(Exercise goal) Exact reproduction is required for all entries.

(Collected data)

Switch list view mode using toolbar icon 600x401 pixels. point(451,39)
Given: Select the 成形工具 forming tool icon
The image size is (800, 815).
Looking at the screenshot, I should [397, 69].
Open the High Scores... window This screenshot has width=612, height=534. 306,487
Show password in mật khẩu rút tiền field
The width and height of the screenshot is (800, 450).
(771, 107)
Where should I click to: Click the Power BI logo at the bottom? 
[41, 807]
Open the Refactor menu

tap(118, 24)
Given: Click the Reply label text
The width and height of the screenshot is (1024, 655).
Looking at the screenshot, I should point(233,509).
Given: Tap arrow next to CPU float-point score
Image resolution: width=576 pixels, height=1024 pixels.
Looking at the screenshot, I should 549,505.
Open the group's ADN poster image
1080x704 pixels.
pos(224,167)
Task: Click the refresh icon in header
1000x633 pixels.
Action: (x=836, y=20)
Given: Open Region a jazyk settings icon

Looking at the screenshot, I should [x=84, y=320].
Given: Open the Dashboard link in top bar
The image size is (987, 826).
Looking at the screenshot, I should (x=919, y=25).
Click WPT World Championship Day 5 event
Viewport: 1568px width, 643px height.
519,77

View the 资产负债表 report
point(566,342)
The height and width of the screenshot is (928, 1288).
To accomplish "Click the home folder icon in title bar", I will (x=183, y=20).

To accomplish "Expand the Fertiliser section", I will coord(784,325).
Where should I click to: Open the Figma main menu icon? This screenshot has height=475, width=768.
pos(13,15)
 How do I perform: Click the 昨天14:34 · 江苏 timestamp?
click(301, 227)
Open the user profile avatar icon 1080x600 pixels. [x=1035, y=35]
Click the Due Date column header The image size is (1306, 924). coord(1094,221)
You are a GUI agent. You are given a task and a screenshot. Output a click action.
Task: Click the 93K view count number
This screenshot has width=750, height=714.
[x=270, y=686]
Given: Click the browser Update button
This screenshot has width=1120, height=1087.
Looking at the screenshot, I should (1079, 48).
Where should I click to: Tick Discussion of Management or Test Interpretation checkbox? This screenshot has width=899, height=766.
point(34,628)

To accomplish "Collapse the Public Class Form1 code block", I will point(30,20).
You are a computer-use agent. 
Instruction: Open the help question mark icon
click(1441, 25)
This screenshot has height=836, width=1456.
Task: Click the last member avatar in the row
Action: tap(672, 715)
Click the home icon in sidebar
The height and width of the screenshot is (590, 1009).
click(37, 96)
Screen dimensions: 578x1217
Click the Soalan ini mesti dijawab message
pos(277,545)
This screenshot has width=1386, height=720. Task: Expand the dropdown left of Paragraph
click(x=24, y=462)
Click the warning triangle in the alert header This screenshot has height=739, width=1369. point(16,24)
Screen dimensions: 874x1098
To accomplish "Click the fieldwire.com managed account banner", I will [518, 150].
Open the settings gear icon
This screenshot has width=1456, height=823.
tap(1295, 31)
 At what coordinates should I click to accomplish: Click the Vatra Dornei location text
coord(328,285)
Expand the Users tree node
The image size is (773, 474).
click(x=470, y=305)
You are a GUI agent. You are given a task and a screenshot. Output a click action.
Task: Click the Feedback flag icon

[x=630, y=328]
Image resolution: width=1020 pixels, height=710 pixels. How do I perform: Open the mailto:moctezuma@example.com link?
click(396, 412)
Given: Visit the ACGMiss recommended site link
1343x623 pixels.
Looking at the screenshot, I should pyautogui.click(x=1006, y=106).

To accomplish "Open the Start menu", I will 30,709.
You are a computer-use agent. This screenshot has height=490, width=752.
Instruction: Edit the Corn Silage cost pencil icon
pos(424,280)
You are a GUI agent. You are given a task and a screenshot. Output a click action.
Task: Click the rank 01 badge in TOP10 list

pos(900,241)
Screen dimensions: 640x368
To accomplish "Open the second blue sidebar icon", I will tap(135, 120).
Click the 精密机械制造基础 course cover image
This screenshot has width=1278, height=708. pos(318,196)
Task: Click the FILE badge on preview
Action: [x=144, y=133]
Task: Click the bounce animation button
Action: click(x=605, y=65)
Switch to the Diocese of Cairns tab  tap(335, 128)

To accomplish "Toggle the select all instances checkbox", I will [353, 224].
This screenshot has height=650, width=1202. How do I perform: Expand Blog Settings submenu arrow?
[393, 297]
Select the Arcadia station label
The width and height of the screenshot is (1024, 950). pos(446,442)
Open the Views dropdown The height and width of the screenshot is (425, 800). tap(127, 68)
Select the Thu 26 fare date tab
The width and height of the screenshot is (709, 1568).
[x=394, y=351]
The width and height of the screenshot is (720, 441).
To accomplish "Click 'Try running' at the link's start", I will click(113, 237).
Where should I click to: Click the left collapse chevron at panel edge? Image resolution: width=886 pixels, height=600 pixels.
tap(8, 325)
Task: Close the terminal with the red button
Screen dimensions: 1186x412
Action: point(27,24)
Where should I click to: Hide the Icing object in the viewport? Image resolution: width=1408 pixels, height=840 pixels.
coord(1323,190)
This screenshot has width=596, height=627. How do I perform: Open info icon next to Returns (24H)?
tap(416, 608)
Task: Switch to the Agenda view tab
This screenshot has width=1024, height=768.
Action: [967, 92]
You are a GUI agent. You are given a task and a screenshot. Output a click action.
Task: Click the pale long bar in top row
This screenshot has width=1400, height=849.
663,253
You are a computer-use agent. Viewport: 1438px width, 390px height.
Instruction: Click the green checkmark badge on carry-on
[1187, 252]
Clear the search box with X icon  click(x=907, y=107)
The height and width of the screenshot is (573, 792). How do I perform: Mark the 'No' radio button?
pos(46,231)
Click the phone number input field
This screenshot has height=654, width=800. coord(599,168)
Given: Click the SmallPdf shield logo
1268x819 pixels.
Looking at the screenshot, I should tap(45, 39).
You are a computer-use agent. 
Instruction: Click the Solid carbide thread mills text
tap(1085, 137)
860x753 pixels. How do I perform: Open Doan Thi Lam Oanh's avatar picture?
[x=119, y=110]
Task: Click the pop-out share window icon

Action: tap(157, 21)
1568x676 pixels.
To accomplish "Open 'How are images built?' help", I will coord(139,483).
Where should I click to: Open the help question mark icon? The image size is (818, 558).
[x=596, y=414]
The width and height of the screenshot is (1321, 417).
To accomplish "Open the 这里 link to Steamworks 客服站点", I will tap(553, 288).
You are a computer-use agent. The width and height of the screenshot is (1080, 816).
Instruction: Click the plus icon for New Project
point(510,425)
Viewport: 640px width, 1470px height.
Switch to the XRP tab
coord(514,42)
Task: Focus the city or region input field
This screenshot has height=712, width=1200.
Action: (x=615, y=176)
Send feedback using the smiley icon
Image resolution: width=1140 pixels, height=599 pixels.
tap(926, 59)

(Response for this exercise)
Switch list view mode using toolbar icon 600x401 pixels. point(451,39)
Given: Select the 成形工具 forming tool icon
The image size is (800, 815).
Looking at the screenshot, I should [397, 69].
Open the High Scores... window This screenshot has width=612, height=534. 306,487
Show password in mật khẩu rút tiền field
The width and height of the screenshot is (800, 450).
(771, 107)
Where should I click to: Click the Power BI logo at the bottom? 
[41, 807]
Open the Refactor menu

tap(118, 24)
Given: Click the Reply label text
The width and height of the screenshot is (1024, 655).
Looking at the screenshot, I should point(233,509).
Given: Tap arrow next to CPU float-point score
Image resolution: width=576 pixels, height=1024 pixels.
Looking at the screenshot, I should 549,505.
Open the group's ADN poster image
1080x704 pixels.
pos(224,167)
Task: Click the refresh icon in header
1000x633 pixels.
Action: (x=836, y=20)
Given: Open Region a jazyk settings icon

Looking at the screenshot, I should [x=84, y=320].
Given: Open the Dashboard link in top bar
The image size is (987, 826).
Looking at the screenshot, I should (x=919, y=25).
Click WPT World Championship Day 5 event
Viewport: 1568px width, 643px height.
519,77

View the 资产负债表 report
point(566,342)
The height and width of the screenshot is (928, 1288).
To accomplish "Click the home folder icon in title bar", I will (x=183, y=20).

To accomplish "Expand the Fertiliser section", I will coord(784,325).
Where should I click to: Open the Figma main menu icon? This screenshot has height=475, width=768.
pos(13,15)
 How do I perform: Click the 昨天14:34 · 江苏 timestamp?
click(301, 227)
Open the user profile avatar icon 1080x600 pixels. [x=1035, y=35]
Click the Due Date column header The image size is (1306, 924). coord(1094,221)
You are a GUI agent. You are given a task and a screenshot. Output a click action.
Task: Click the 93K view count number
This screenshot has width=750, height=714.
[x=270, y=686]
Given: Click the browser Update button
This screenshot has width=1120, height=1087.
Looking at the screenshot, I should (1079, 48).
Where should I click to: Tick Discussion of Management or Test Interpretation checkbox? This screenshot has width=899, height=766.
point(34,628)

To accomplish "Collapse the Public Class Form1 code block", I will point(30,20).
You are a computer-use agent. 
Instruction: Open the help question mark icon
click(1441, 25)
This screenshot has height=836, width=1456.
Task: Click the last member avatar in the row
Action: tap(672, 715)
Click the home icon in sidebar
The height and width of the screenshot is (590, 1009).
click(37, 96)
Screen dimensions: 578x1217
Click the Soalan ini mesti dijawab message
pos(277,545)
This screenshot has width=1386, height=720. Task: Expand the dropdown left of Paragraph
click(x=24, y=462)
Click the warning triangle in the alert header This screenshot has height=739, width=1369. point(16,24)
Screen dimensions: 874x1098
To accomplish "Click the fieldwire.com managed account banner", I will [518, 150].
Open the settings gear icon
This screenshot has width=1456, height=823.
tap(1295, 31)
 At what coordinates should I click to accomplish: Click the Vatra Dornei location text
coord(328,285)
Expand the Users tree node
The image size is (773, 474).
click(x=470, y=305)
You are a GUI agent. You are given a task and a screenshot. Output a click action.
Task: Click the Feedback flag icon

[x=630, y=328]
Image resolution: width=1020 pixels, height=710 pixels. How do I perform: Open the mailto:moctezuma@example.com link?
click(396, 412)
Given: Visit the ACGMiss recommended site link
1343x623 pixels.
Looking at the screenshot, I should pyautogui.click(x=1006, y=106).

To accomplish "Open the Start menu", I will 30,709.
You are a computer-use agent. This screenshot has height=490, width=752.
Instruction: Edit the Corn Silage cost pencil icon
pos(424,280)
You are a GUI agent. You are given a task and a screenshot. Output a click action.
Task: Click the rank 01 badge in TOP10 list

pos(900,241)
Screen dimensions: 640x368
To accomplish "Open the second blue sidebar icon", I will tap(135, 120).
Click the 精密机械制造基础 course cover image
This screenshot has width=1278, height=708. pos(318,196)
Task: Click the FILE badge on preview
Action: [x=144, y=133]
Task: Click the bounce animation button
Action: click(x=605, y=65)
Switch to the Diocese of Cairns tab  tap(335, 128)

To accomplish "Toggle the select all instances checkbox", I will [353, 224].
This screenshot has height=650, width=1202. How do I perform: Expand Blog Settings submenu arrow?
[393, 297]
Select the Arcadia station label
The width and height of the screenshot is (1024, 950). pos(446,442)
Open the Views dropdown The height and width of the screenshot is (425, 800). tap(127, 68)
Select the Thu 26 fare date tab
The width and height of the screenshot is (709, 1568).
[x=394, y=351]
The width and height of the screenshot is (720, 441).
To accomplish "Click 'Try running' at the link's start", I will click(113, 237).
Where should I click to: Click the left collapse chevron at panel edge? Image resolution: width=886 pixels, height=600 pixels.
tap(8, 325)
Task: Close the terminal with the red button
Screen dimensions: 1186x412
Action: point(27,24)
Where should I click to: Hide the Icing object in the viewport? Image resolution: width=1408 pixels, height=840 pixels.
coord(1323,190)
This screenshot has width=596, height=627. How do I perform: Open info icon next to Returns (24H)?
tap(416, 608)
Task: Switch to the Agenda view tab
This screenshot has width=1024, height=768.
Action: [967, 92]
You are a GUI agent. You are given a task and a screenshot. Output a click action.
Task: Click the pale long bar in top row
This screenshot has width=1400, height=849.
663,253
You are a computer-use agent. Viewport: 1438px width, 390px height.
Instruction: Click the green checkmark badge on carry-on
[1187, 252]
Clear the search box with X icon  click(x=907, y=107)
The height and width of the screenshot is (573, 792). How do I perform: Mark the 'No' radio button?
pos(46,231)
Click the phone number input field
This screenshot has height=654, width=800. coord(599,168)
Given: Click the SmallPdf shield logo
1268x819 pixels.
Looking at the screenshot, I should tap(45, 39).
You are a computer-use agent. 
Instruction: Click the Solid carbide thread mills text
tap(1085, 137)
860x753 pixels. How do I perform: Open Doan Thi Lam Oanh's avatar picture?
[x=119, y=110]
Task: Click the pop-out share window icon

Action: tap(157, 21)
1568x676 pixels.
To accomplish "Open 'How are images built?' help", I will coord(139,483).
Where should I click to: Open the help question mark icon? The image size is (818, 558).
[x=596, y=414]
The width and height of the screenshot is (1321, 417).
To accomplish "Open the 这里 link to Steamworks 客服站点", I will tap(553, 288).
You are a computer-use agent. The width and height of the screenshot is (1080, 816).
Instruction: Click the plus icon for New Project
point(510,425)
Viewport: 640px width, 1470px height.
Switch to the XRP tab
coord(514,42)
Task: Focus the city or region input field
This screenshot has height=712, width=1200.
Action: (x=615, y=176)
Send feedback using the smiley icon
Image resolution: width=1140 pixels, height=599 pixels.
tap(926, 59)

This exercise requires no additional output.